Jiyuan propõe ainda que, além da prudência, a virtude é um dos compósitos fundamentais do conhecimento e da prática da justa medida (PHEW, 1998), e o fundamento interpessoal desta regra – ou seja, sua articulação entre uma busca pessoal e a vivência em sociedade – estrutura-se justamente em torno destes valores (Qinjie: PHEW, 1999).
Não se pode ignorar que há uma relação entre estas duas concepções de justa medida. A questão é como demonstrá-la, de maneira que ela atenda as especificações exigidas tanto pelo pensar ocidental quanto pelo chinês. Há diferenças no modo como esta regra foi aplicada em ambas as sociedades. De onde provém estas divergências? Derivam de um plano cultural ou histórico? Resultam da conjunção de outros conceitos cuja estruturação baseia-se em duas lógicas distintas? E, ainda assim, como tais conceitos convergem para um fundamento similar?
A partir daqui, portanto, buscaremos fazer uma exposição detalhada do problema, orientados pela análise feita por F. Jullien em Um Sábio não tem idéia. A questão da justa medida – ainda que trabalhada de forma rápida no livro – é a culminância, na verdade, de um laborioso processo no qual chineses e gregos investiram uma grande quantidade de energia para estudar, definir, construir e criar uma forma viável de aplicar esta concepção em cada uma dessas sociedades. Sua investigação traz à luz a possibilidade de uma “imanência do saber”, tal como veremos a seguir, que propicia a diversidade interpretativa sobre um saber possivelmente deontológico (e ao mesmo tempo, teleológico - mas será que até mesmo essas noções serão apropriadas?).

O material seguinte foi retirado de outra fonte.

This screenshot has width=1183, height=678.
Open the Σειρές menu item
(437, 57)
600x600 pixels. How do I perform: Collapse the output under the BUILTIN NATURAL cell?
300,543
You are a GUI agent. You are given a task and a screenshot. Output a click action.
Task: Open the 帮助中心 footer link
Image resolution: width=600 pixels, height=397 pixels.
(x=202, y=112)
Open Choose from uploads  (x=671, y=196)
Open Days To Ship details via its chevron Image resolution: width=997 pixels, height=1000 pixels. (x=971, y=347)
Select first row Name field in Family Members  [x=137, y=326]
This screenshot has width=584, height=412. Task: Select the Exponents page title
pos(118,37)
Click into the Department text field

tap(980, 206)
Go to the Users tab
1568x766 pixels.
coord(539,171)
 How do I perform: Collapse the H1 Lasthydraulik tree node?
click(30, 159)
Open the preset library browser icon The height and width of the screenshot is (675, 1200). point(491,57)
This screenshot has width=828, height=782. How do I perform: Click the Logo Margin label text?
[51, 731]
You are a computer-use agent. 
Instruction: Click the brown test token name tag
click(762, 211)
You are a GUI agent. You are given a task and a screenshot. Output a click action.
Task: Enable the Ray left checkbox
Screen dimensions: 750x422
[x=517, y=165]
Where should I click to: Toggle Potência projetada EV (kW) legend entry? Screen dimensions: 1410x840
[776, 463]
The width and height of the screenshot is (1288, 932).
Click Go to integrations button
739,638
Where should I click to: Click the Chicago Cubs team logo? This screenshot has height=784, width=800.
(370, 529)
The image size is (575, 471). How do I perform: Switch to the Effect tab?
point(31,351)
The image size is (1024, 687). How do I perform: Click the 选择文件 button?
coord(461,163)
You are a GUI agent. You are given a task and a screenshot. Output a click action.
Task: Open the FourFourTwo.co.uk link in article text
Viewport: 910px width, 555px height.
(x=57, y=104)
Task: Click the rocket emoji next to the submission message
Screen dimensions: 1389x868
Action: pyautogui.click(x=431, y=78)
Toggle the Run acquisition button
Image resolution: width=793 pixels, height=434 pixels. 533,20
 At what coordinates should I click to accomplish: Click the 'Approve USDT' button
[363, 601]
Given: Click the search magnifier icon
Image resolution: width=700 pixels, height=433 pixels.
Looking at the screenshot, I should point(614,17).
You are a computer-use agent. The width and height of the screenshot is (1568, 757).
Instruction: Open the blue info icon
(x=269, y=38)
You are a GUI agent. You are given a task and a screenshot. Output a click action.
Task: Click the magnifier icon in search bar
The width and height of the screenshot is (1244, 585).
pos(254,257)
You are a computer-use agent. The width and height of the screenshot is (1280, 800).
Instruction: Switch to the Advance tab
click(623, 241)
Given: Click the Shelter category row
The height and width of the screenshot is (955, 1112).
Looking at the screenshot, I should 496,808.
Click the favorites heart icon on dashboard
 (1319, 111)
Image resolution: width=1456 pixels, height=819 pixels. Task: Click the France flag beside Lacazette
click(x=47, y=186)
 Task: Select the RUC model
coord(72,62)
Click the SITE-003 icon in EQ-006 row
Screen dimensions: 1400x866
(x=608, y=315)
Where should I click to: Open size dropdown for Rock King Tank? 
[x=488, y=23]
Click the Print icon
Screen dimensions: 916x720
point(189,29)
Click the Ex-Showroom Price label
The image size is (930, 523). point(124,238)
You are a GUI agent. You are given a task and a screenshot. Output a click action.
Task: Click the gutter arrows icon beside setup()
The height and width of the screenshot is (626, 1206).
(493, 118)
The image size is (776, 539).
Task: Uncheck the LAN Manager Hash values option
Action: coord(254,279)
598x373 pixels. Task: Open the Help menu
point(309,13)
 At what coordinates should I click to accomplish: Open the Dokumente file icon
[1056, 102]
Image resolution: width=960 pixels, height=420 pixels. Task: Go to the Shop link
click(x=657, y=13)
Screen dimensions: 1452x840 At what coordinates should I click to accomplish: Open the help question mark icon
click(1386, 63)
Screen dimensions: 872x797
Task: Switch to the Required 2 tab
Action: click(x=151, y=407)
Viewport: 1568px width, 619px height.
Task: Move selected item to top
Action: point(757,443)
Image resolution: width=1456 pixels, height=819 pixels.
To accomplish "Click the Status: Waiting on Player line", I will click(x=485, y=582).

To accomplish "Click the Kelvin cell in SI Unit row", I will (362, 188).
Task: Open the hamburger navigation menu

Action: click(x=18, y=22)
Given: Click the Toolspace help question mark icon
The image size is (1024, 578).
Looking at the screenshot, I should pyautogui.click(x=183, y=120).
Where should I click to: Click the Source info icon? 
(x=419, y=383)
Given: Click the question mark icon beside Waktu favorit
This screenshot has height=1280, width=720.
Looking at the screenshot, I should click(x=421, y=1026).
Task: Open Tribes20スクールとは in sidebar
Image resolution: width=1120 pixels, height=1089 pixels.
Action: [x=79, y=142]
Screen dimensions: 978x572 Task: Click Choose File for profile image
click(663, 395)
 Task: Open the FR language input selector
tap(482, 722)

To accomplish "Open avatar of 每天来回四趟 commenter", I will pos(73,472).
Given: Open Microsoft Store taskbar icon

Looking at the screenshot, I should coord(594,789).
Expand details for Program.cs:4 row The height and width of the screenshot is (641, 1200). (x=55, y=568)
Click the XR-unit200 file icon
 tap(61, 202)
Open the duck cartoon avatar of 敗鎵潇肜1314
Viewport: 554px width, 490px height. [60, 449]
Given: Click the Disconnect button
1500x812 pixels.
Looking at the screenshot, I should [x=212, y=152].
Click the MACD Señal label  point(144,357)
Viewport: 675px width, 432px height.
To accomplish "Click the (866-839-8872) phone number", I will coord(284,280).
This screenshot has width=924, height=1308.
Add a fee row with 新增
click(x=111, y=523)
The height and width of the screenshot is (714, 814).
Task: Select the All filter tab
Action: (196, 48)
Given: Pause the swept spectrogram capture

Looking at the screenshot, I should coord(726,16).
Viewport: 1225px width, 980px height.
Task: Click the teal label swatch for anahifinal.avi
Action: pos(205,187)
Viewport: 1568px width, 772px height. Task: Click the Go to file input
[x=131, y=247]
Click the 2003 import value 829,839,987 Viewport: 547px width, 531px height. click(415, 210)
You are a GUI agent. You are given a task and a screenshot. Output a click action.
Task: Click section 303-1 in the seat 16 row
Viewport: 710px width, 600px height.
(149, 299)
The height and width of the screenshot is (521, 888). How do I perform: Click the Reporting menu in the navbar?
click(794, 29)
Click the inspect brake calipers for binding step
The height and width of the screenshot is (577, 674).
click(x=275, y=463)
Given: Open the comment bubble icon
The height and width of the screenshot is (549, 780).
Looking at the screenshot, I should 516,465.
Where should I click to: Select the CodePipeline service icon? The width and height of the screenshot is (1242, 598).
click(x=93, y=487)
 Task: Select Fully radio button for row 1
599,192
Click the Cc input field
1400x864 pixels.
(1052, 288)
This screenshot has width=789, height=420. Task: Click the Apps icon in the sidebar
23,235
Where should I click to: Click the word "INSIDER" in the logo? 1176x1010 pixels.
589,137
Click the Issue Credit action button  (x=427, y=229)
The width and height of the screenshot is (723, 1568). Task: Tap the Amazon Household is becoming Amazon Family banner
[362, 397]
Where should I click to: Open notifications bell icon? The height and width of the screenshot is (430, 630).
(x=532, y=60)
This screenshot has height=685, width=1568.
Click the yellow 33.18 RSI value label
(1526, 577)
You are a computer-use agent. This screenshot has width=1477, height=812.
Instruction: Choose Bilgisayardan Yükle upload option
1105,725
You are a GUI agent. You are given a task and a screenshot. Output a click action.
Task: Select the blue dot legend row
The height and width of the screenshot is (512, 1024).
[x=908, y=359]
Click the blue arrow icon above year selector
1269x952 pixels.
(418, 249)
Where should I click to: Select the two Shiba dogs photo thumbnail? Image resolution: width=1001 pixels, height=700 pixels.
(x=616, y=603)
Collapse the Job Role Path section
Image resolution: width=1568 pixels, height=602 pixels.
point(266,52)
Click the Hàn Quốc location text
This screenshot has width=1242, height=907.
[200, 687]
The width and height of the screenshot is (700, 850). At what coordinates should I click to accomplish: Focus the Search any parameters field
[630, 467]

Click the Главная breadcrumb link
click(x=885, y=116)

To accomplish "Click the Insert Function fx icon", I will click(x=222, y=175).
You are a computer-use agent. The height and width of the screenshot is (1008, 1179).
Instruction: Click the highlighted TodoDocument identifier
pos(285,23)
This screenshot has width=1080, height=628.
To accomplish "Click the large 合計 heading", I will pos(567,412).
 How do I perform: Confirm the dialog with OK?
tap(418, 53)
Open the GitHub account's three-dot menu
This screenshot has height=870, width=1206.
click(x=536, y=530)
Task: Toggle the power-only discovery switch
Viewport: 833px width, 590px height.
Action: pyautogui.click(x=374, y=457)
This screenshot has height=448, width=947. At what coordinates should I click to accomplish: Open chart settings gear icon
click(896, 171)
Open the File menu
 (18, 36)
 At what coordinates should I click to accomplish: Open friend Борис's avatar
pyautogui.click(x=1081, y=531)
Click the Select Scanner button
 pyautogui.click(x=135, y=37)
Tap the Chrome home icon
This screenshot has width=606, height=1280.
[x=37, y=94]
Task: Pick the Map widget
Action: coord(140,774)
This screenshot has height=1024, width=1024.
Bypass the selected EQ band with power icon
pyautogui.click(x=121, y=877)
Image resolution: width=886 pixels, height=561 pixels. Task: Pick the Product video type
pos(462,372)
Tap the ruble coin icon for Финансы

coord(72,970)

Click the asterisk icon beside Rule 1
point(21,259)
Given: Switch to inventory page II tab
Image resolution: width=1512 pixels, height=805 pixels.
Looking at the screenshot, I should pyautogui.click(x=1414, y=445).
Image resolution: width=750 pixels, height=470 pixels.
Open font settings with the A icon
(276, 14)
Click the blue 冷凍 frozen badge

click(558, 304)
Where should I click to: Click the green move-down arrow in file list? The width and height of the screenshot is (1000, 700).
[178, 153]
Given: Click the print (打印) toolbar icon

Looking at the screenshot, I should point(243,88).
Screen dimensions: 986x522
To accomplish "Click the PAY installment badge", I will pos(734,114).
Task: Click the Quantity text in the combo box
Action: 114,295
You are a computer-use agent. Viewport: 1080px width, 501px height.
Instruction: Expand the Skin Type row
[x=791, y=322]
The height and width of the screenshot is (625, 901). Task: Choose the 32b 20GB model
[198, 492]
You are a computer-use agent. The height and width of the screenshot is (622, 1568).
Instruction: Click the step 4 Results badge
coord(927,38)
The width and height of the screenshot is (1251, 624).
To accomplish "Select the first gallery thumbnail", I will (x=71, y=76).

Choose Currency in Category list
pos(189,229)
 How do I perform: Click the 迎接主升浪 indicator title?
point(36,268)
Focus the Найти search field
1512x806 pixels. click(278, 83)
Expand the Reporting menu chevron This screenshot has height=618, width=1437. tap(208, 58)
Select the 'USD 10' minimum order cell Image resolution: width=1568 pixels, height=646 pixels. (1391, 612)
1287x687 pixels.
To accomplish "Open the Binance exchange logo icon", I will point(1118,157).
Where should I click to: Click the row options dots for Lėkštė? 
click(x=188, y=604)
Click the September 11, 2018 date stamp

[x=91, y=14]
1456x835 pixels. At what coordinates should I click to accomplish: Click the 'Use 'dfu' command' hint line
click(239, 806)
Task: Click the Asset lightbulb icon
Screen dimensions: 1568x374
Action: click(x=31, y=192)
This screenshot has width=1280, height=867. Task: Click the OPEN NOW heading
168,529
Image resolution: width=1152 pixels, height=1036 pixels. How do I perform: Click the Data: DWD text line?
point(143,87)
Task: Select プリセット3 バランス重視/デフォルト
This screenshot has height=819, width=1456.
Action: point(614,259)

Primeiramente, faremos uma apresentação das estruturas básicas do pensamento chinês, que nos possibilitarão compreender como ele funciona, suas possíveis aberturas interculturais e o ponto de partida onde a idéia da justa medida surge, seu entendimento e aplicabilidade.
Nossa orientação seguirá, basicamente, a linha proposta pela Escola de Confúcio (Rujia), que manifesta no Tratado intitulado Zhong Yong as suas concepções de justa medida. Analisaremos a crítica dos principais pensadores chineses antigos acerca da questão, e apresentaremos uma tradução própria do texto para efetivar sua interpretação.
A seguir, procederemos à análise interconectiva das concepções grega e chinesa, buscando explicar o espectro de sua identidade e a origem de suas possíveis divergências. Ao privilegiar o pensamento chinês, queremos estabelecer uma ponte necessária ao seu entendimento; ou, como afirma o próprio Zhong Yong, “nada mais visível do que o que não se busca ver: nada mais palpável do que o não-tocado” (ZY, 1), pois “o caminho do ser moral está em toda parte, e não é encontrado” (ZY, 12).
Na dissecação de um problema complexo como a noção da justa medida, queremos acreditar que há uma possibilidade do ser humano fazer valer a idéia de que ele é universal e equânime. Pois, não teria dito o mestre, “o caminho não está longe do ser humano; se dele pudesse se separar o ser humano, então não seria o caminho verdadeiro”? (ZY, 13). Para responder a isso, então, a China será o nosso espelho. E no espaço vazio da interculturalidade, o justo meio será o tema principal do diálogo entre o Zhong Yong  e a Ética a Nicômaco.


[1] Sobre as questões que envolvem a tradução deste termo Zhong Yong, consultar o anexo.